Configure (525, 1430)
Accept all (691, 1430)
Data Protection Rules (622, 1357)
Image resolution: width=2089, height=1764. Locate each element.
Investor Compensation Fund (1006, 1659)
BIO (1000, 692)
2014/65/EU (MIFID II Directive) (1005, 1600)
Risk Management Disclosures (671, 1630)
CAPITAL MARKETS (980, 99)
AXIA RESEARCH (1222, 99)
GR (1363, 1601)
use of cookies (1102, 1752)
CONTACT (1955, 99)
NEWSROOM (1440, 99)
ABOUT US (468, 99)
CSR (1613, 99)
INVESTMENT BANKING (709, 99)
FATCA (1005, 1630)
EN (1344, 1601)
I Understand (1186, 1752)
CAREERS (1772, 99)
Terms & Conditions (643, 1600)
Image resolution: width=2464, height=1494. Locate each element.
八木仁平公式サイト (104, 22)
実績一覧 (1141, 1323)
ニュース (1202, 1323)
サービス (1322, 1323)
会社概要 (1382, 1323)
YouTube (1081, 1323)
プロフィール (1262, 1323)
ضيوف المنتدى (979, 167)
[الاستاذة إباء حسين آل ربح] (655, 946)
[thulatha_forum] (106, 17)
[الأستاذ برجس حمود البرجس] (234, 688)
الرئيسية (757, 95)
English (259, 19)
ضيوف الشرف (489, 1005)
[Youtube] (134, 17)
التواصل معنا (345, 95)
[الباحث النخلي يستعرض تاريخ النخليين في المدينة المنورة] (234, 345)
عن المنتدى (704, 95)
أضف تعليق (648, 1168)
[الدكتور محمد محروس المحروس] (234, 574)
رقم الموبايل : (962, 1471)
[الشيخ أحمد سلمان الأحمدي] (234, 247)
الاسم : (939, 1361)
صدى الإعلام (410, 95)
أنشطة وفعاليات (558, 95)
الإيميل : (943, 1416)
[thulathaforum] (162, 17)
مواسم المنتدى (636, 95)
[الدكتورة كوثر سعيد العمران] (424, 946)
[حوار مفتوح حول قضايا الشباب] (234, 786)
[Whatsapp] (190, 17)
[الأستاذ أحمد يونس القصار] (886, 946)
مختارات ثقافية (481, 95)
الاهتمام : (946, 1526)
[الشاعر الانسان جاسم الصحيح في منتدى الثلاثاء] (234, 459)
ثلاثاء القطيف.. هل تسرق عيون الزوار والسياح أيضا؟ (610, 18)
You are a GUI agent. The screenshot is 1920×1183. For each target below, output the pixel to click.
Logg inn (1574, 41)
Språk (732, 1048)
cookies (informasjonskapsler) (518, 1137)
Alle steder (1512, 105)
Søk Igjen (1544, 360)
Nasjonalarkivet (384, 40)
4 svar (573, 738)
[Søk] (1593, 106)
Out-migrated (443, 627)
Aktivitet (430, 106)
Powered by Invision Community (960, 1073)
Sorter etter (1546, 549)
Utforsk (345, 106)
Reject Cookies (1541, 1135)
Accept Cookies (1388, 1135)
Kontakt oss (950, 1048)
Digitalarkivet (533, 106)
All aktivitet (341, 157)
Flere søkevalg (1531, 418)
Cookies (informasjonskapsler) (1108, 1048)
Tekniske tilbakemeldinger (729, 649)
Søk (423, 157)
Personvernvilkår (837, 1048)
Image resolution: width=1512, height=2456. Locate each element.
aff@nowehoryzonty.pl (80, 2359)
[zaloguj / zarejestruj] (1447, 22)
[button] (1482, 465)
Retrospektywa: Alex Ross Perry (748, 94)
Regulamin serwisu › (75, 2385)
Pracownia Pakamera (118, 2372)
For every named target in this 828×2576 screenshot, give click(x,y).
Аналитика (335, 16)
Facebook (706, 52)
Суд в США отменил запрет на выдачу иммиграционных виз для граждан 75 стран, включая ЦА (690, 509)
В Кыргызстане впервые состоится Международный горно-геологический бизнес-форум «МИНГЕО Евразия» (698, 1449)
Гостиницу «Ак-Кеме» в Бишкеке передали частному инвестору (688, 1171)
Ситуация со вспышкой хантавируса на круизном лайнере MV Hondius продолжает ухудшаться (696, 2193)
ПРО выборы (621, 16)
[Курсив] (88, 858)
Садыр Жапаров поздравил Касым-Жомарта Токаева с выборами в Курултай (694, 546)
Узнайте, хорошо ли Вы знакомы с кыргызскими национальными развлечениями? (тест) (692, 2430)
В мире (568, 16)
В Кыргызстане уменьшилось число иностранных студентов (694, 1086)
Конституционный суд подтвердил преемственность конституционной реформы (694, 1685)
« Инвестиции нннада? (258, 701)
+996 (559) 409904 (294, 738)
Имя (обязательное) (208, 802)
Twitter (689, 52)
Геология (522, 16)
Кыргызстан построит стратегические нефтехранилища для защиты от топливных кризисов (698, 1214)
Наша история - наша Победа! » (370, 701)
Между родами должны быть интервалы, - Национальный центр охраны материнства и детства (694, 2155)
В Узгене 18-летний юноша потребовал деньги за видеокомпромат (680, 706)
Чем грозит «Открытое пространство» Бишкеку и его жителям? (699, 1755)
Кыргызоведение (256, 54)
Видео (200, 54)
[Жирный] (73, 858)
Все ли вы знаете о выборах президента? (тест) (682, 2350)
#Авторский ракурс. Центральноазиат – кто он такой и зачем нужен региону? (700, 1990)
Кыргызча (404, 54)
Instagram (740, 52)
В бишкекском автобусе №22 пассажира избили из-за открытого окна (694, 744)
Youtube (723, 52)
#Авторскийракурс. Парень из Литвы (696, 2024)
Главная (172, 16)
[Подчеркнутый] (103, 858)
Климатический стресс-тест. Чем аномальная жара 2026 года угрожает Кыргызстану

----

_Instructions for the task_:
Transcribe each entry above exactly as it reads.

_Final answer_:
Configure (525, 1430)
Accept all (691, 1430)
Data Protection Rules (622, 1357)
Image resolution: width=2089, height=1764. Locate each element.
Investor Compensation Fund (1006, 1659)
BIO (1000, 692)
2014/65/EU (MIFID II Directive) (1005, 1600)
Risk Management Disclosures (671, 1630)
CAPITAL MARKETS (980, 99)
AXIA RESEARCH (1222, 99)
GR (1363, 1601)
use of cookies (1102, 1752)
CONTACT (1955, 99)
NEWSROOM (1440, 99)
ABOUT US (468, 99)
CSR (1613, 99)
INVESTMENT BANKING (709, 99)
FATCA (1005, 1630)
EN (1344, 1601)
I Understand (1186, 1752)
CAREERS (1772, 99)
Terms & Conditions (643, 1600)
Image resolution: width=2464, height=1494. Locate each element.
八木仁平公式サイト (104, 22)
実績一覧 (1141, 1323)
ニュース (1202, 1323)
サービス (1322, 1323)
会社概要 (1382, 1323)
YouTube (1081, 1323)
プロフィール (1262, 1323)
ضيوف المنتدى (979, 167)
[الاستاذة إباء حسين آل ربح] (655, 946)
[thulatha_forum] (106, 17)
[الأستاذ برجس حمود البرجس] (234, 688)
الرئيسية (757, 95)
English (259, 19)
ضيوف الشرف (489, 1005)
[Youtube] (134, 17)
التواصل معنا (345, 95)
[الباحث النخلي يستعرض تاريخ النخليين في المدينة المنورة] (234, 345)
عن المنتدى (704, 95)
أضف تعليق (648, 1168)
[الدكتور محمد محروس المحروس] (234, 574)
رقم الموبايل : (962, 1471)
[الشيخ أحمد سلمان الأحمدي] (234, 247)
الاسم : (939, 1361)
صدى الإعلام (410, 95)
أنشطة وفعاليات (558, 95)
الإيميل : (943, 1416)
[thulathaforum] (162, 17)
مواسم المنتدى (636, 95)
[الدكتورة كوثر سعيد العمران] (424, 946)
[حوار مفتوح حول قضايا الشباب] (234, 786)
[Whatsapp] (190, 17)
[الأستاذ أحمد يونس القصار] (886, 946)
مختارات ثقافية (481, 95)
الاهتمام : (946, 1526)
[الشاعر الانسان جاسم الصحيح في منتدى الثلاثاء] (234, 459)
ثلاثاء القطيف.. هل تسرق عيون الزوار والسياح أيضا؟ (610, 18)
You are a GUI agent. The screenshot is 1920×1183. For each target below, output the pixel to click.
Logg inn (1574, 41)
Språk (732, 1048)
cookies (informasjonskapsler) (518, 1137)
Alle steder (1512, 105)
Søk Igjen (1544, 360)
Nasjonalarkivet (384, 40)
4 svar (573, 738)
[Søk] (1593, 106)
Out-migrated (443, 627)
Aktivitet (430, 106)
Powered by Invision Community (960, 1073)
Sorter etter (1546, 549)
Utforsk (345, 106)
Reject Cookies (1541, 1135)
Accept Cookies (1388, 1135)
Kontakt oss (950, 1048)
Digitalarkivet (533, 106)
All aktivitet (341, 157)
Flere søkevalg (1531, 418)
Cookies (informasjonskapsler) (1108, 1048)
Tekniske tilbakemeldinger (729, 649)
Søk (423, 157)
Personvernvilkår (837, 1048)
Image resolution: width=1512, height=2456. Locate each element.
aff@nowehoryzonty.pl (80, 2359)
[zaloguj / zarejestruj] (1447, 22)
[button] (1482, 465)
Retrospektywa: Alex Ross Perry (748, 94)
Regulamin serwisu › (75, 2385)
Pracownia Pakamera (118, 2372)
For every named target in this 828×2576 screenshot, give click(x,y).
Аналитика (335, 16)
Facebook (706, 52)
Суд в США отменил запрет на выдачу иммиграционных виз для граждан 75 стран, включая ЦА (690, 509)
В Кыргызстане впервые состоится Международный горно-геологический бизнес-форум «МИНГЕО Евразия» (698, 1449)
Гостиницу «Ак-Кеме» в Бишкеке передали частному инвестору (688, 1171)
Ситуация со вспышкой хантавируса на круизном лайнере MV Hondius продолжает ухудшаться (696, 2193)
ПРО выборы (621, 16)
[Курсив] (88, 858)
Садыр Жапаров поздравил Касым-Жомарта Токаева с выборами в Курултай (694, 546)
Узнайте, хорошо ли Вы знакомы с кыргызскими национальными развлечениями? (тест) (692, 2430)
В мире (568, 16)
В Кыргызстане уменьшилось число иностранных студентов (694, 1086)
Конституционный суд подтвердил преемственность конституционной реформы (694, 1685)
« Инвестиции нннада? (258, 701)
+996 (559) 409904 (294, 738)
Имя (обязательное) (208, 802)
Twitter (689, 52)
Геология (522, 16)
Кыргызстан построит стратегические нефтехранилища для защиты от топливных кризисов (698, 1214)
Наша история - наша Победа! » (370, 701)
Между родами должны быть интервалы, - Национальный центр охраны материнства и детства (694, 2155)
В Узгене 18-летний юноша потребовал деньги за видеокомпромат (680, 706)
Чем грозит «Открытое пространство» Бишкеку и его жителям? (699, 1755)
Кыргызоведение (256, 54)
Видео (200, 54)
[Жирный] (73, 858)
Все ли вы знаете о выборах президента? (тест) (682, 2350)
#Авторский ракурс. Центральноазиат – кто он такой и зачем нужен региону? (700, 1990)
Кыргызча (404, 54)
Instagram (740, 52)
В бишкекском автобусе №22 пассажира избили из-за открытого окна (694, 744)
Youtube (723, 52)
#Авторскийракурс. Парень из Литвы (696, 2024)
Главная (172, 16)
[Подчеркнутый] (103, 858)
Климатический стресс-тест. Чем аномальная жара 2026 года угрожает Кыргызстану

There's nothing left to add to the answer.